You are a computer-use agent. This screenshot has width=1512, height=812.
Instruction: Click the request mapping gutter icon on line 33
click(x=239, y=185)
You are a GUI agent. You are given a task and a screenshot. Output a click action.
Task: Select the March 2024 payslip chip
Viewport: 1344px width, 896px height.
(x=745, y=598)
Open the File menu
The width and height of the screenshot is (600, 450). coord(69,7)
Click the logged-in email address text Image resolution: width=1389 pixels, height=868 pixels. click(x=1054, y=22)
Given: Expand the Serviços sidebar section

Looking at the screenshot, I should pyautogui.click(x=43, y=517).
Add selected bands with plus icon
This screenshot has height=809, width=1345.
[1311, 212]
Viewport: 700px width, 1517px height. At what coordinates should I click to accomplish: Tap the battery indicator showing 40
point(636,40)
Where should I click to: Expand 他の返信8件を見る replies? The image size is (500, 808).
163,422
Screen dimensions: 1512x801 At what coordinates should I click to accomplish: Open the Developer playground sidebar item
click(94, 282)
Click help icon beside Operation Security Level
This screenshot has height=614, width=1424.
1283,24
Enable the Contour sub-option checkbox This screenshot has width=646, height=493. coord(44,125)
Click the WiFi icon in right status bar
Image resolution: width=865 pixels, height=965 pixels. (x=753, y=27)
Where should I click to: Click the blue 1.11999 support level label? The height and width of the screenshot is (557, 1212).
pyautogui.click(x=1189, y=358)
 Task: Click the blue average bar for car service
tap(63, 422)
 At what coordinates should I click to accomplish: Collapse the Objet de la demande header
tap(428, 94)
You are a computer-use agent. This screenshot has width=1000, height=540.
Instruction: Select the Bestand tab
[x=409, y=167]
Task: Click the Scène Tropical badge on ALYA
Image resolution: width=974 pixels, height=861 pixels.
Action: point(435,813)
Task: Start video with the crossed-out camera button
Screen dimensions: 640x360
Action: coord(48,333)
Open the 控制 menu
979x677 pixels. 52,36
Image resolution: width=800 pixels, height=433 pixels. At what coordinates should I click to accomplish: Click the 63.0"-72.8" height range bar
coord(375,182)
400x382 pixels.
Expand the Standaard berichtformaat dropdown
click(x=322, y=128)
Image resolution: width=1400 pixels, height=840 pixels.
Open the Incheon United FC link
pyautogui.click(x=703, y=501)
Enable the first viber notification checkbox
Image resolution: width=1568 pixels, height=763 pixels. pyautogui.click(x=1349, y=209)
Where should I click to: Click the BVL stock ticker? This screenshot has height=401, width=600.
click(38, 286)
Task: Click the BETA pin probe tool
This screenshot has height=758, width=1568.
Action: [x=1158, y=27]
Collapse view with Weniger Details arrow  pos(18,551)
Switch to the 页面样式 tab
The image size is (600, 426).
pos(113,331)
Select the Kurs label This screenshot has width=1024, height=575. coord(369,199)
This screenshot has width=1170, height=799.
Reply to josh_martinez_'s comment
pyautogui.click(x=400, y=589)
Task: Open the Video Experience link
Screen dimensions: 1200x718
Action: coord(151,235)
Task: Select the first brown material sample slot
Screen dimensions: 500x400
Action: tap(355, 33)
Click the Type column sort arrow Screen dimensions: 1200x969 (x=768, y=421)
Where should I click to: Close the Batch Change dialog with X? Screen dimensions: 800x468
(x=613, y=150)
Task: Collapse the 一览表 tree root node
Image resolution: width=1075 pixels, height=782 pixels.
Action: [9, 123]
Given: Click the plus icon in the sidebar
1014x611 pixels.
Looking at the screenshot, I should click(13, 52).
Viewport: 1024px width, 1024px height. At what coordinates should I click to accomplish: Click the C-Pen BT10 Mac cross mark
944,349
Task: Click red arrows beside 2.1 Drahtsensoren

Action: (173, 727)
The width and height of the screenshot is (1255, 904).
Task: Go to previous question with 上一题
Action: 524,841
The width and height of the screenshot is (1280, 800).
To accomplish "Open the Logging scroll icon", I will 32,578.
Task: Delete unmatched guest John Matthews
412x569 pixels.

-.-.-

■ **AIM OF THE TASK**
Provide only the number of lines in the listing above that contain "computer".

■ **SOLUTION TO THIS EXERCISE**
2